The probability density of a histogram distribution can described by:

\[f(x) = \sum_{j=1}^k\mathfrak{U}_j(x)\]

Where $\mathfrak{U}_j(x)$ is the height of bin $j$ if $x$ falls within bin $j$, otherwise 0.

Fitting parameterized distributions

Instead of using a non-parametric approach like histograms or kernel density estimation we can also use parametric distributions where we estimate the parameters to fit the assumed distribution. If the family of distributions fits the data well we can get very nice fits with relatively little amount of data, however, if the family does not fit the generating distribution properly you will get poor results. Some standard distributions, for example Gaussians are easy to fit by just looking at some statistics of your data. In case of the Gaussian the mean $\hat{\mu} = \overline{X} = \frac{\sum_{i=1}^nx_i}{n}$ and $\hat{\sigma}^2=\frac{\sum_{i=1}^n(x_i-\overline{X})^2}{n-1}$ will produce the most likely Gaussian that generated your data. In more complicated distributions you will need to use some form of iterative optimization, for instance using gradient descent on the likelihood function to fit your parameters. Below, I have illustrated a Gaussian fit on our data generated by a default Gaussian. Notice that this animation uses smaller sample sizes.

parameterized

Combining different distributions by weighing them extends the space of distributions that we can describe quite substantially, while still keeping the amount of parameters within reason. Sampling from these so called mixtures is easy. We first sample from a discrete distribution that determines from which subdistribution we actually sample from. The full density is defined by:

\[f(x) = \sum_{j=1}^k\pi_jf_j(x)\]

Here, $\pi_j$ is the weight of subdistribution $j$, all $\pi_j\geq 0$ and $\sum_{j=1}^k\pi_j = 1$.

Kernel density estimation

An alternative non-parametric option is kernel density estimation. The core concept is that every observation in our data contributes to a small subdistribution in our full distribution. We do this by defining a distribution around each observation itself, using a kernel. A kernel is a function that is non-negative real-valued and in the case of non-parametric statistics preferably integrates to $1$ and is symmetric. These kernel functions usually represent some kind of similarity between two points in a space. The idea is to use every observation as a kernel center, because we have evidence that this point was generated by the distribution that we want to estimate. There are many types of kernels we can choose from, empirically it is not very important however. You do have to be careful that all your new observations will have a strictly positive likelihood like with the histogram, because we know the density has to be strictly positive, else we could not have observed the point. Regularly Gaussian kernels are used, these are defined as follows:

\[\mathcal{K}(x_1,x_2;\sigma)=\frac{1}{\sqrt{2\pi}\sigma}e^{-\frac{(x_1-x_2)^2}{2\sigma^2}}\]

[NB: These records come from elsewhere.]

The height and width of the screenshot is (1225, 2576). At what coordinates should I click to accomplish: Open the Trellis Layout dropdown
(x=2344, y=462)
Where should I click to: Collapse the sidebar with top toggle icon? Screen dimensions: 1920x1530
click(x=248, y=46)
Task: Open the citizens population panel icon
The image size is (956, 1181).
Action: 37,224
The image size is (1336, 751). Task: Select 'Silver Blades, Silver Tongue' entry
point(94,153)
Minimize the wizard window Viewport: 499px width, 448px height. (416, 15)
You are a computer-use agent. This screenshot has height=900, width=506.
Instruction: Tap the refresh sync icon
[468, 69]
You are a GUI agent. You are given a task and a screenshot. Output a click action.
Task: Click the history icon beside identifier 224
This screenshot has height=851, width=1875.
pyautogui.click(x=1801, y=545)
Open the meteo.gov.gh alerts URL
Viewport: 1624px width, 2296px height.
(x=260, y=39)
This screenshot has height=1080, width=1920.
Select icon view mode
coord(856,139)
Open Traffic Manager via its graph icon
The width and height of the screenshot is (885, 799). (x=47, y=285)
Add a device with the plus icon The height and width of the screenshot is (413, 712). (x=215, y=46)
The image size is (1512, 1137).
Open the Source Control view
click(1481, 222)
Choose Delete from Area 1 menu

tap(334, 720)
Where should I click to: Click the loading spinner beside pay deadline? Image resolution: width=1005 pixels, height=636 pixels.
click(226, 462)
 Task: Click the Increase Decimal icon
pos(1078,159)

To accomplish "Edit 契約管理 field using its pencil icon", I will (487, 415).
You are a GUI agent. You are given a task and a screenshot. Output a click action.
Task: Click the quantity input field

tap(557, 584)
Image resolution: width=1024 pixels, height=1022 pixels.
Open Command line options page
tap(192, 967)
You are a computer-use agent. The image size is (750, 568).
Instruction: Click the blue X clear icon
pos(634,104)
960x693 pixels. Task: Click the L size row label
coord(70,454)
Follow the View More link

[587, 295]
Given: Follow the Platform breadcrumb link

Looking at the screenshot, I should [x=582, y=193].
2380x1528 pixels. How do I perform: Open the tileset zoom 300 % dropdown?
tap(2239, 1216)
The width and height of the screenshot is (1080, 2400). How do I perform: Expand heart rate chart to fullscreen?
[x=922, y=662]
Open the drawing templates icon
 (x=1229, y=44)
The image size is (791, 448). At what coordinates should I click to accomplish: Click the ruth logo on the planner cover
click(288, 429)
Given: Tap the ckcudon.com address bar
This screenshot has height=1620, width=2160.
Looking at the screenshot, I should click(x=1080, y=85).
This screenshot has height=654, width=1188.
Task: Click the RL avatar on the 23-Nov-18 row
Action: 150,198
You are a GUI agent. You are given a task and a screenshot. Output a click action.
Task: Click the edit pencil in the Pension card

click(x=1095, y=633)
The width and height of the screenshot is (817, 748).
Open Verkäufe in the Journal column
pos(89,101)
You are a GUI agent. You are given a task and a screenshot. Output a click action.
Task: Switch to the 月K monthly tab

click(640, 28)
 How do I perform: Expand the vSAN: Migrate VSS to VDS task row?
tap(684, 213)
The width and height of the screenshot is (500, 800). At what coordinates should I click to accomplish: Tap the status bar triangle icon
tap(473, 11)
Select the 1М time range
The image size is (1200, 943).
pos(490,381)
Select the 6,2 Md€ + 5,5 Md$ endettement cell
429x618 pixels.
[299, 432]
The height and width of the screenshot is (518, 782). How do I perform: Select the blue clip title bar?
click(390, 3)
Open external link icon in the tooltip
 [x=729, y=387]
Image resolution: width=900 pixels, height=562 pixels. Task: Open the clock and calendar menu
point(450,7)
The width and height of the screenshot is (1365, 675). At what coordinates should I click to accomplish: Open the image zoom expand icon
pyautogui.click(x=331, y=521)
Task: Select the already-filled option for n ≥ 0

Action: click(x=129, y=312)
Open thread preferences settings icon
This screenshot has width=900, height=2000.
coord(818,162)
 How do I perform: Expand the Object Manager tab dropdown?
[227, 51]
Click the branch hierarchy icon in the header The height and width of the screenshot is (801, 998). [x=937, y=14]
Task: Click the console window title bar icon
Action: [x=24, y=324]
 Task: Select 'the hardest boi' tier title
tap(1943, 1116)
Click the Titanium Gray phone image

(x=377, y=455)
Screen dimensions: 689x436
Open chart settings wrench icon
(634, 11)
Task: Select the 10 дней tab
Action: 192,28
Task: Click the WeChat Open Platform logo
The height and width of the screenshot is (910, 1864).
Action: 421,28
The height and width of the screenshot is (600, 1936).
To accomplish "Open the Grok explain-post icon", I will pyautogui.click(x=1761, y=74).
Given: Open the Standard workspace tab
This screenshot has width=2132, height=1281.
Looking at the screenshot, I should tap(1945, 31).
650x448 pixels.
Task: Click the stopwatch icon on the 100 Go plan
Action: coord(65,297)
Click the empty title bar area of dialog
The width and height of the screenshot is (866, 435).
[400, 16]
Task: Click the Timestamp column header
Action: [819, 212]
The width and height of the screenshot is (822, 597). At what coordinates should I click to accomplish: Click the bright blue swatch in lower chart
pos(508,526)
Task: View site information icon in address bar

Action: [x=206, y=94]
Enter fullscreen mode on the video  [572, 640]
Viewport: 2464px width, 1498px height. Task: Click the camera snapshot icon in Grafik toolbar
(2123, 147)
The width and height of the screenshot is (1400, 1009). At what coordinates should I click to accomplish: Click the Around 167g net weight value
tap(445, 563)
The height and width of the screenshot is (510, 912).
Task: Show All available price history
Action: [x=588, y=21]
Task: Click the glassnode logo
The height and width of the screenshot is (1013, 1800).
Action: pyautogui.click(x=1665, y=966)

We define this kernel for every of our observations and weight them with a factor $\frac{1}{n}$, which means the sum of these weighted kernels integrate to $1$ again. This makes our estimated density function:

\[f(x) = \frac{1}{n}\sum_{j=1}^n\mathcal{K}(x, x^{(j)})\]

The $\sigma$ determines the bandwidth of the kernel, which heavily influences the shape of our distribution. While there are some heuristics to calculate a good bandwidth value, using a cross validation procedure with a number of bandwidths evaluated with the log likelihood is the preferred method. A bandwidth that is too small will generate a very wonky distribution while a bandwidth that is too larg will lose a lot of its nuance in a similar way as the histogram does with bins that are too wide. Here, we can see the effect of the bandwidth size on the shape of the distribution, from a sample size of 25:

kernels

Conditional density estimation

Previously, we consider the entire data set $X$ for densities. Instead, we are now going to look for cases where we want to estimate a probability distribution over $y$, given their corresponding $\mathbf{x}$. Training and evaluating of these models usually involves the likelihood of our model $m$ given our data $(\mathbf{x}, y)$. Note that this is equivalent to the density of our data given our model $m$. By looking at every observation and calculating the value of our density function for that $y$ given our model and the corresponding features $\mathbf{x}$, and then taking the product of each of these densities we arrive at the likelihood:

\[\mathcal{L}(m \mid \mathbf{x}, y) = P(y \mid \mathbf{x}, m) = \prod_{i=1}^n P(y_i\mid\mathbf{x_i}, m)\]

Due to numerical stability, the log likelihood is used, turning the product into a sum of logarithms, for optimization is the same, given that the log function is monotonicly increasing. By convention, loss functions are minimized with neural networks, this means we will negate it and call it the negative log-likelihood:

\[-\log{(\mathcal{L}(m \mid \mathbf{x}, y))} = -\sum_{i=1}^n \log{(P(y_i\mid\mathbf{x_i}, m))}\]

In case $ P(y_i \mid \mathbf{x_i}, m) $ is differentiable the negative log-likelihood is also differentiable, which means we can plug this into our favorite deep learning package and optimize our model directly, which is how the approaches we will discuss next work. The output layers that we will talk about in the rest of this post can be stacked on top of any normal layer in a neural network. For example, on top of a normal feed forward network but also on the hidden state of recurrent networks or after a convolutional layer.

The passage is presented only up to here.